- What the task requires
Restate all entries word for word, minus pictures.

Source data:
——————————
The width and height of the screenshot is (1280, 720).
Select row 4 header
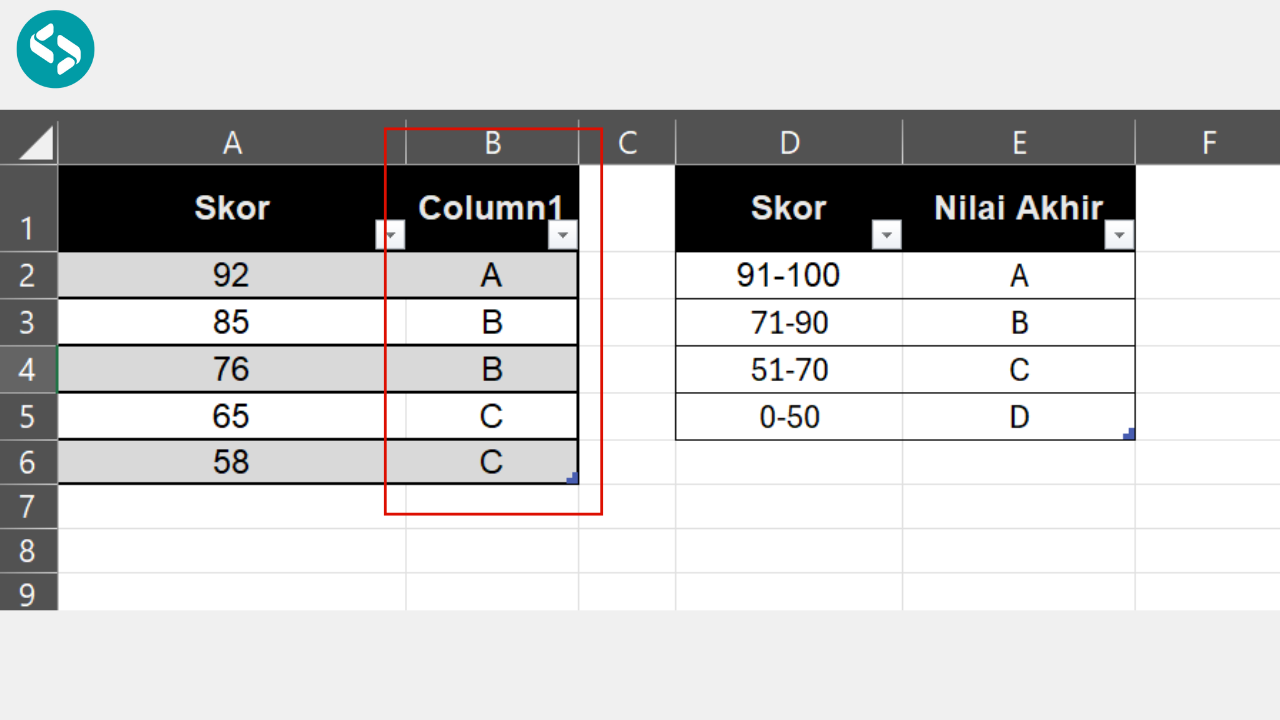28,369
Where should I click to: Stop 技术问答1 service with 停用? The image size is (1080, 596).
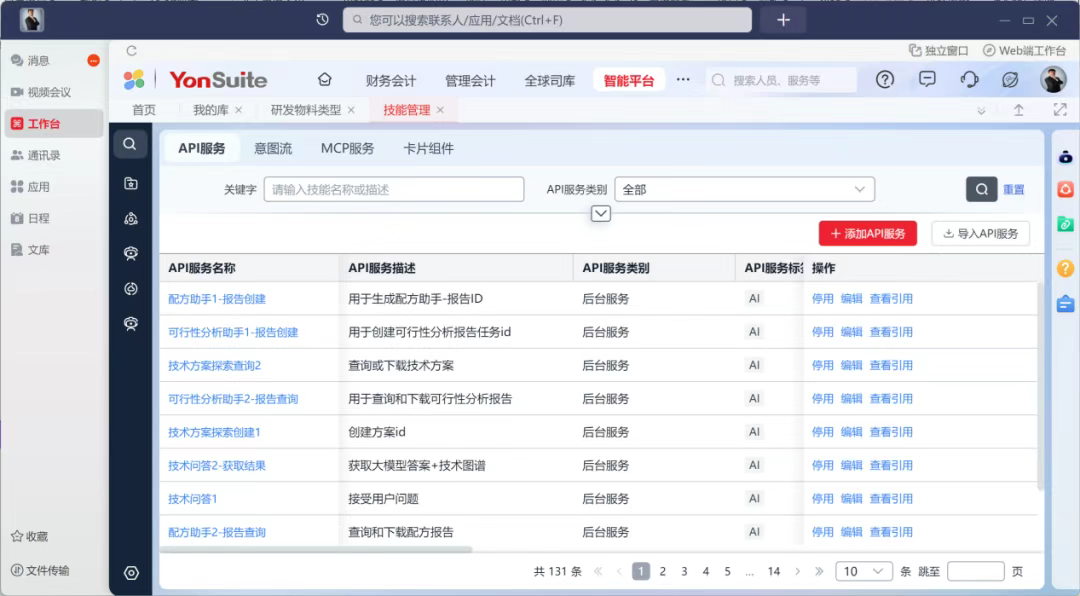click(823, 498)
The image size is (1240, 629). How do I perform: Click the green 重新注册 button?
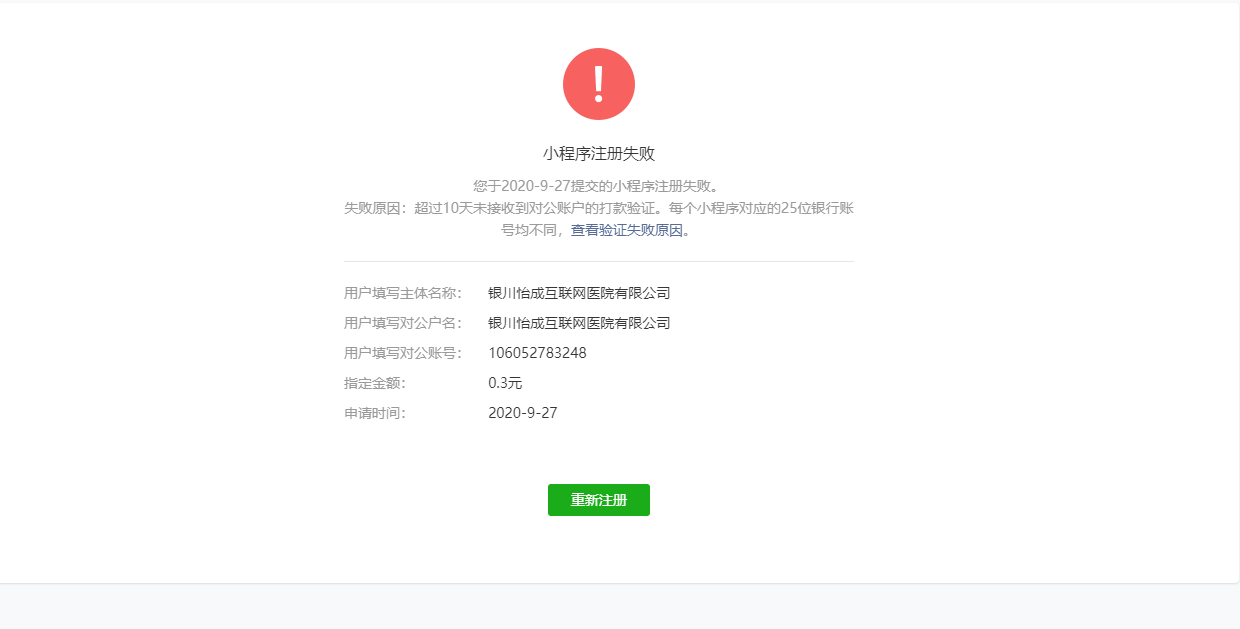[599, 500]
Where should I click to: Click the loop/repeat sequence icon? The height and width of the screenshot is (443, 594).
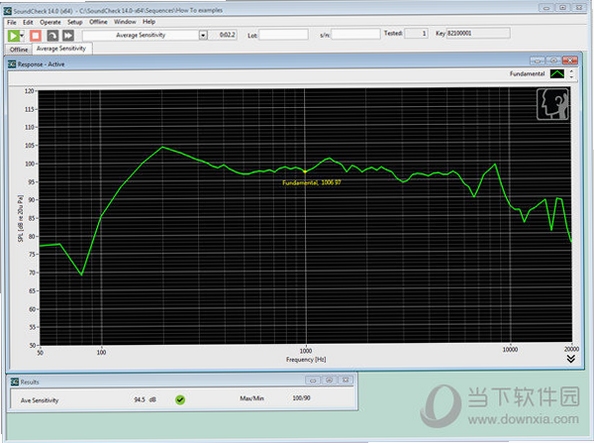[x=52, y=36]
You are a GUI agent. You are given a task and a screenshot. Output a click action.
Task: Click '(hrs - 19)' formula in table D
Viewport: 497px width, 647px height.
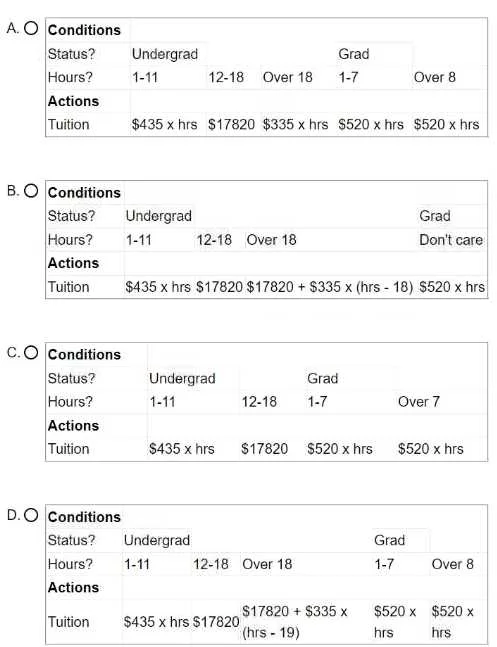click(271, 632)
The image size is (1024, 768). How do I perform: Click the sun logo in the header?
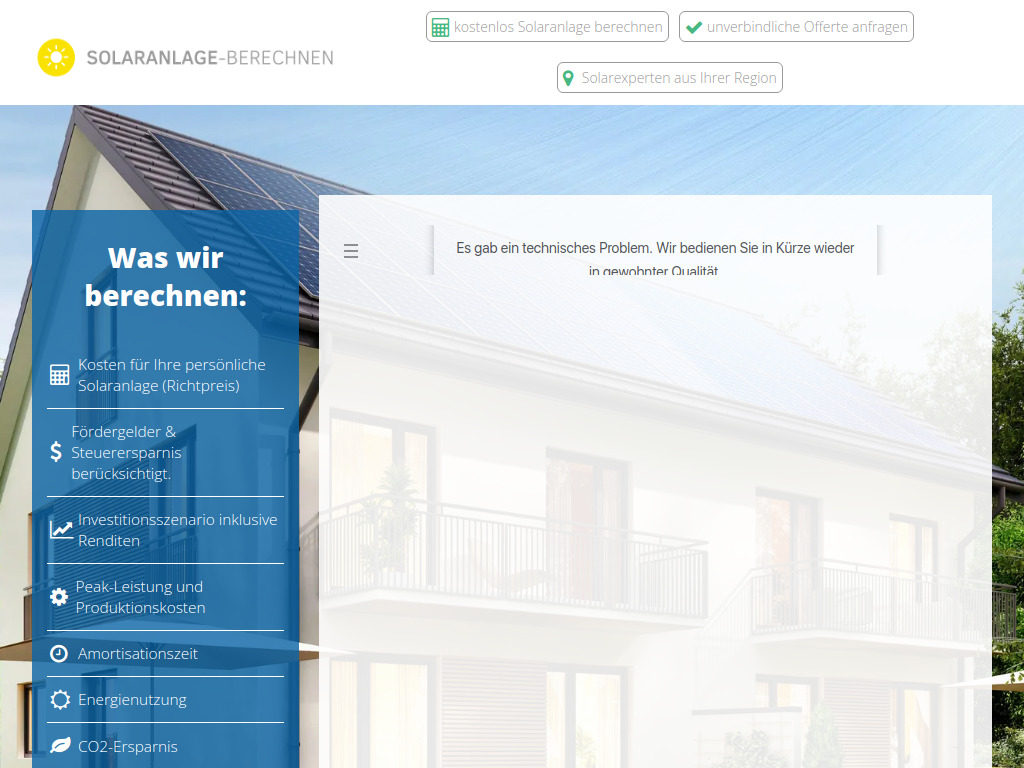57,57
——————————
- Reply
The width and height of the screenshot is (1280, 720).
Select row 4 header
28,369
Where should I click to: Stop 技术问答1 service with 停用? The image size is (1080, 596).
click(823, 498)
The image size is (1240, 629). How do I perform: Click the green 重新注册 button?
[599, 500]
Where should I click to: Click the loop/repeat sequence icon? The height and width of the screenshot is (443, 594).
[x=52, y=36]
You are a GUI agent. You are given a task and a screenshot. Output a click action.
Task: Click '(hrs - 19)' formula in table D
Viewport: 497px width, 647px height.
click(271, 632)
The image size is (1024, 768). How do I perform: Click the sun logo in the header?
57,57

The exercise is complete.